Profile section — A "Wishlist" tab appears in each FluentCRM contact profile, showing their current wishlist items. Your support team can see what a customer is interested in without asking.

FluentCRM automation funnel builder showing FCHub Wishlist triggers

Auto-Remove After Purchase

This one's genuinely satisfying. When a customer buys something that's on their wishlist, the plugin automatically removes it. Because nothing says "poor UX" like a wishlist full of things you already own.

The PurchaseWatcher hooks into FluentCart's order_paid_done event, extracts the product+variant pairs from the order, matches them against the user's wishlist items, and deletes the matches. It uses a hash map lookup — product_id:variant_id as the key — so it's O(n) regardless of wishlist size.

A fchub_wishlist/items_auto_removed action fires after removal, so other systems (FluentCRM tags, analytics, your custom code) can react. The whole thing is toggleable via a setting. Some stores might want purchased items to stay in the wishlist as a "previously bought" reference. Weird, but not my place to judge.

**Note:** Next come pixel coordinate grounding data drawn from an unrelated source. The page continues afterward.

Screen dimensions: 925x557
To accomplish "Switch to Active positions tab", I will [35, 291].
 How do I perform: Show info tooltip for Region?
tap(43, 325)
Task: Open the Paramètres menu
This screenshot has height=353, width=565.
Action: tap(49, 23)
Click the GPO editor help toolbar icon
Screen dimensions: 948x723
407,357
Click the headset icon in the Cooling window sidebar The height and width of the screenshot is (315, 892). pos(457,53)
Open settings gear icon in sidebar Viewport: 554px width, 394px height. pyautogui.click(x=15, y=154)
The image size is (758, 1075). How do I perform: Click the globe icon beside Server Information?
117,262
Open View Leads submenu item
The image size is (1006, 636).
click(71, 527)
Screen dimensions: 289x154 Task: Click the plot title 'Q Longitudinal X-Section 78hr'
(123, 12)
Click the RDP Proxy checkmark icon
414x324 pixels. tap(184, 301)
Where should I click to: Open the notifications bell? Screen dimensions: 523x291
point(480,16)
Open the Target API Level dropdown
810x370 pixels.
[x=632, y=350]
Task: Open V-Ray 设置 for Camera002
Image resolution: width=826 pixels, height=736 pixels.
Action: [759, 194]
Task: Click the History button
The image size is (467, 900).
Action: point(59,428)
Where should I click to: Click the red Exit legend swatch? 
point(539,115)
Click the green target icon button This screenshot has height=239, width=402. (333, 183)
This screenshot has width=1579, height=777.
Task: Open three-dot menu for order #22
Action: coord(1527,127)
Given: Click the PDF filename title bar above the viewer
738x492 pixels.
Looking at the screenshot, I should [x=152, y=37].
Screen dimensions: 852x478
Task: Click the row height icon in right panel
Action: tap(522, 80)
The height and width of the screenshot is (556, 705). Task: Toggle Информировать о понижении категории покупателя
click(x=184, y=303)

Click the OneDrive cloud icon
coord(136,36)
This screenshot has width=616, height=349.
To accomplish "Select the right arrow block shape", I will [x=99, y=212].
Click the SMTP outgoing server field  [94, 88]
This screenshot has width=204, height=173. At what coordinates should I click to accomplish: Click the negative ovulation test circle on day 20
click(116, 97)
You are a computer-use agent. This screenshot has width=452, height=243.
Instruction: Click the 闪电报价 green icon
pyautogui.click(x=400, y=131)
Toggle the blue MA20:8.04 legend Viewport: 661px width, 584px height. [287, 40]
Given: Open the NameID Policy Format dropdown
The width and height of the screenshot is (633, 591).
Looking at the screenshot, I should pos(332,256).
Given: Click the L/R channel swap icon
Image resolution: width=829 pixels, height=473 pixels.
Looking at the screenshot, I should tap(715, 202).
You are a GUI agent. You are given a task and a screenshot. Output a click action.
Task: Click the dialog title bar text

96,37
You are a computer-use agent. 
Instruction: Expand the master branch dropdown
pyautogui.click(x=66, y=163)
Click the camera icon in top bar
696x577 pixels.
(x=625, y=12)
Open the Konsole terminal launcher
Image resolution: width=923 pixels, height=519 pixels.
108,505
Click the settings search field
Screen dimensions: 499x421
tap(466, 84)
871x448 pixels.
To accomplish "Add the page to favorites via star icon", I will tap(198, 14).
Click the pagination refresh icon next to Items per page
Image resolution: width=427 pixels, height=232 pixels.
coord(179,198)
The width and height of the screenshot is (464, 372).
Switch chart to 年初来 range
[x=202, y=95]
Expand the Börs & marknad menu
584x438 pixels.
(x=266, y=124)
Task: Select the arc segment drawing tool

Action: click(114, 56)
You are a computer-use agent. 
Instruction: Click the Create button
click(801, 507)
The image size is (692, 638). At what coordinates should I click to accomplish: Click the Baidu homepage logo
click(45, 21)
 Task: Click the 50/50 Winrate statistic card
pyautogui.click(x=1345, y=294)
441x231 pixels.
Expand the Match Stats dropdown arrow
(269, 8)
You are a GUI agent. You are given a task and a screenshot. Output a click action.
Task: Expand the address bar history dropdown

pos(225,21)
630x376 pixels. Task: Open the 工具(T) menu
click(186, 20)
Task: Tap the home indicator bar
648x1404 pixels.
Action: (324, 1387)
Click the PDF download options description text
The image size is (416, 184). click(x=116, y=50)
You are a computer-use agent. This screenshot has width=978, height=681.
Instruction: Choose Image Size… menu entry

The Customer Portal Problem

FluentCart has a customer portal — a frontend dashboard where customers manage orders, subscriptions, and downloads. Adding a "My Wishlist" tab to it should be straightforward. And it mostly is, except for one thing.

The portal renders tab content via a render_callback that fires after the page has already loaded. Your PHP callback outputs HTML and enqueues scripts. Standard WordPress pattern. One problem: by the time your script loads, DOMContentLoaded has already fired. If your JavaScript waits for DOMContentLoaded — like every well-behaved script does — it waits forever.

// On the customer portal the script is enqueued inside a render_callback
// that runs after DOMContentLoaded has already fired. Handle both cases.
if (document.readyState === "loading") {
    document.addEventListener("DOMContentLoaded", boot);
} else {
    boot();
}

Check readyState. If we're still loading, register the listener. If we're past it, call boot() immediately. Four lines that took an embarrassingly long time to debug because the symptom was "it works everywhere except the customer portal" and the cause was "a timing assumption baked into every JavaScript tutorial since 2010."

GDPR: The Feature Nobody Asks For But Everyone Needs

WordPress has a built-in personal data export/erasure system. Most plugin developers ignore it. I didn't.

FCHub Wishlist registers both an exporter and an eraser. When a site admin processes a GDPR data request, wishlist items are included in the export (product name, variant, price at the time of addition, date added). When someone requests data deletion, all their wishlist items, the wishlist itself, and any FluentCRM tags are wiped.

It's the kind of feature that generates zero "wow" moments and exactly one "thank you for not making me fail a compliance audit" moment per affected customer.

What Ships in v1.0.0

A heart button. That's all anyone asked for.

Single product page with Add to Wishlist buttonSingle product page with Remove from Wishlist button

Try It

FCHub Wishlist is free and open source. Install it alongside FluentCart and your customers can start wanting things properly.


Now if you'll excuse me, I need to go add "built a wishlist" to my CV under "heart surgery."